Data provided Start Marker
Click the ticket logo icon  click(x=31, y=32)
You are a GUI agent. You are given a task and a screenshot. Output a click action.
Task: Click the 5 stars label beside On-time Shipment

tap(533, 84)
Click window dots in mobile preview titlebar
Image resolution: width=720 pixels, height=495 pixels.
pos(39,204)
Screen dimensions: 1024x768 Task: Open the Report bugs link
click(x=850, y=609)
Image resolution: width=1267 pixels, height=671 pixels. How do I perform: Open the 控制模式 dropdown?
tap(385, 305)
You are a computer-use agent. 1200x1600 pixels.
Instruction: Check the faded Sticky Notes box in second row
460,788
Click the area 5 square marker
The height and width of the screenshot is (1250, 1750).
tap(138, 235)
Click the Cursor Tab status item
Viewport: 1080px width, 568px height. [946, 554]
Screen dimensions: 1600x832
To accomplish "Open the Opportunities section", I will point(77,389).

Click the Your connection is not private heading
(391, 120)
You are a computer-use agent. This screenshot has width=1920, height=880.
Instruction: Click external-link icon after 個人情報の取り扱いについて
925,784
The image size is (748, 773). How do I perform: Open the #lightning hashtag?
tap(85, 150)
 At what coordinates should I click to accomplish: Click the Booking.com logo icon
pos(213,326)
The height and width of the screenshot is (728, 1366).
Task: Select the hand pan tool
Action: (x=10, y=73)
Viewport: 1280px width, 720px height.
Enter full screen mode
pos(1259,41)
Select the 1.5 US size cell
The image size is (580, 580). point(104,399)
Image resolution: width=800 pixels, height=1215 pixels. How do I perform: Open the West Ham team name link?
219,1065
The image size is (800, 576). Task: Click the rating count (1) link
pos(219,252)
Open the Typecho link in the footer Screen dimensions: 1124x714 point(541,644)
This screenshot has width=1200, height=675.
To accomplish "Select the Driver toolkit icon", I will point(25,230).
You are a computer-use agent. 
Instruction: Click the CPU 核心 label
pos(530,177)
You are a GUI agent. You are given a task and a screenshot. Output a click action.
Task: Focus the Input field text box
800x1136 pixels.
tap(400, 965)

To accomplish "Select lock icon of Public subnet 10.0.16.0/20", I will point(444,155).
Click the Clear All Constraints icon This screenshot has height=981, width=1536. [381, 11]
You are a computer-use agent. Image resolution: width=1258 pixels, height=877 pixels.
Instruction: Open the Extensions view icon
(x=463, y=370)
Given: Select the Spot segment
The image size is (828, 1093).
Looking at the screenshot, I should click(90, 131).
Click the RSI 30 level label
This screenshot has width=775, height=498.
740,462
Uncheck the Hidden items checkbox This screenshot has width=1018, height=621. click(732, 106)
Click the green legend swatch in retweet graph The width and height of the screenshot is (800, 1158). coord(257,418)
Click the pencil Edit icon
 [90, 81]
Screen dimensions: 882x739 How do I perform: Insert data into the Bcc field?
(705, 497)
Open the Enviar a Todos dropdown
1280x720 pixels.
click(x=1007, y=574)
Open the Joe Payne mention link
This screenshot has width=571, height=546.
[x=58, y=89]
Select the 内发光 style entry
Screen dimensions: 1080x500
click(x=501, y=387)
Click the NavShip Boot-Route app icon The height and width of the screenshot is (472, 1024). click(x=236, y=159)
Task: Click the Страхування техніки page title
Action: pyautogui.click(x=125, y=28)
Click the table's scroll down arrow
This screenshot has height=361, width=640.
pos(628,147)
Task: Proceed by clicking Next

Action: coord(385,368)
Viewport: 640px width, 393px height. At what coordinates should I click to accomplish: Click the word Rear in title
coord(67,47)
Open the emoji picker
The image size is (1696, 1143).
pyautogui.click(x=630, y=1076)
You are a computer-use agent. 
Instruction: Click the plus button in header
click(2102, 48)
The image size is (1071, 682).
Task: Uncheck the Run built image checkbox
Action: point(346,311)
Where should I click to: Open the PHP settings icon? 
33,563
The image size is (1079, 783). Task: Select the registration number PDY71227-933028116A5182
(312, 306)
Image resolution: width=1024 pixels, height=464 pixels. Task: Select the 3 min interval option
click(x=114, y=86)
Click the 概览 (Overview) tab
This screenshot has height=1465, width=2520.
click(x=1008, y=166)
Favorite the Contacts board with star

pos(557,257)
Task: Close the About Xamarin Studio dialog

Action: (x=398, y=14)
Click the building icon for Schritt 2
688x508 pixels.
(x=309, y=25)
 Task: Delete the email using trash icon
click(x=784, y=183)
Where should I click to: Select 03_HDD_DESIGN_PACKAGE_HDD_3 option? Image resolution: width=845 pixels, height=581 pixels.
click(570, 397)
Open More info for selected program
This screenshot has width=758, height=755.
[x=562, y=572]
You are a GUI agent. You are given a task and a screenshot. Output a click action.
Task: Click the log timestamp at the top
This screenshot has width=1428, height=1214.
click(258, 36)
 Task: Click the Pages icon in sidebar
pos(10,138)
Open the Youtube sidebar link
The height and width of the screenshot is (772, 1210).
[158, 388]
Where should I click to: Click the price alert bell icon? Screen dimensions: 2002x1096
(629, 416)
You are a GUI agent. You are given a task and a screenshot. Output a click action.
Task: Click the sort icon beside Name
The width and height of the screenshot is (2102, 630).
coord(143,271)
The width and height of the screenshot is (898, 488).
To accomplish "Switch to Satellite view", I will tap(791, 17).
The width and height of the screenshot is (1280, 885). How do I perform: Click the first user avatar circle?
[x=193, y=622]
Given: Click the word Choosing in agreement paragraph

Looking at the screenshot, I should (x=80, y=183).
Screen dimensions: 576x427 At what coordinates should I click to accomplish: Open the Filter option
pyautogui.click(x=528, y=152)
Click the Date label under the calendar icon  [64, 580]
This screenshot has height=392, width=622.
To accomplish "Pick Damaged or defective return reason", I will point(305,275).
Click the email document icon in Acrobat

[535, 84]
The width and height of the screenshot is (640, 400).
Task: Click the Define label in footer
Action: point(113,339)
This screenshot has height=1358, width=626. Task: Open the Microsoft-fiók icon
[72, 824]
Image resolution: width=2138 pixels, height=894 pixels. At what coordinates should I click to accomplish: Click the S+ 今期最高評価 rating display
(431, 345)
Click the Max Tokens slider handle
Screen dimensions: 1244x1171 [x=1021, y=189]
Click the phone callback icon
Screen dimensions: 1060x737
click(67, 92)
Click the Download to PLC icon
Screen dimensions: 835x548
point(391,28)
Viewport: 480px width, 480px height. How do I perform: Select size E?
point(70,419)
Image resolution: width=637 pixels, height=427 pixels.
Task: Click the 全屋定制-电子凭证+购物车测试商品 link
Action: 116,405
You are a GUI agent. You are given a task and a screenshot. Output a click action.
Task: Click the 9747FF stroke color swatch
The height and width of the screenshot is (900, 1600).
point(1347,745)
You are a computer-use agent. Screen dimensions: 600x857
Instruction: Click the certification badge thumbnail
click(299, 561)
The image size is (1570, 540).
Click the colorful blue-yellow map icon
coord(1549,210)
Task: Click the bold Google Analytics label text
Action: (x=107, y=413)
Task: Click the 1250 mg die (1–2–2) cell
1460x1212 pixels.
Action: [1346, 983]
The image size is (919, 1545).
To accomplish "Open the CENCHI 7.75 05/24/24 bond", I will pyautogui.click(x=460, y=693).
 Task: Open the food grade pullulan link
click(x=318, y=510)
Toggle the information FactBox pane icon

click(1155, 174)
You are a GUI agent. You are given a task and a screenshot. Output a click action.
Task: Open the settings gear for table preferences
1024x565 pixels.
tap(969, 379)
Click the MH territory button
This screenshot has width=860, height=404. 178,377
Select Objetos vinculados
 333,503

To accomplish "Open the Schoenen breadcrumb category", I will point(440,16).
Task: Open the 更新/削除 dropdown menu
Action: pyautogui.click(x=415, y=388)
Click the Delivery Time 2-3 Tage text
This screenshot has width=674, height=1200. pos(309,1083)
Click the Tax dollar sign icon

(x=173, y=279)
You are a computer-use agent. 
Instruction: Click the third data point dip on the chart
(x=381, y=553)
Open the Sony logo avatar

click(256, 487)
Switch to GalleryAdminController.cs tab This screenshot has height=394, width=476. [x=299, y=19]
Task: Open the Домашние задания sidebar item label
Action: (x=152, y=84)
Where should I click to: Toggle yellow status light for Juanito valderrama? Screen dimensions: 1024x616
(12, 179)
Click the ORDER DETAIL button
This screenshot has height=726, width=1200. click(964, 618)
Data provided End Marker
### Your objective
Where does "computer" appear in the records above? Copy each line that holds it.

### Response
You are a computer-use agent. 1200x1600 pixels.
You are a computer-use agent. This screenshot has width=1920, height=880.
You are a computer-use agent. 
You are a computer-use agent. Image resolution: width=1258 pixels, height=877 pixels.
You are a computer-use agent. 
You are a computer-use agent. Screen dimensions: 600x857
You are a computer-use agent. 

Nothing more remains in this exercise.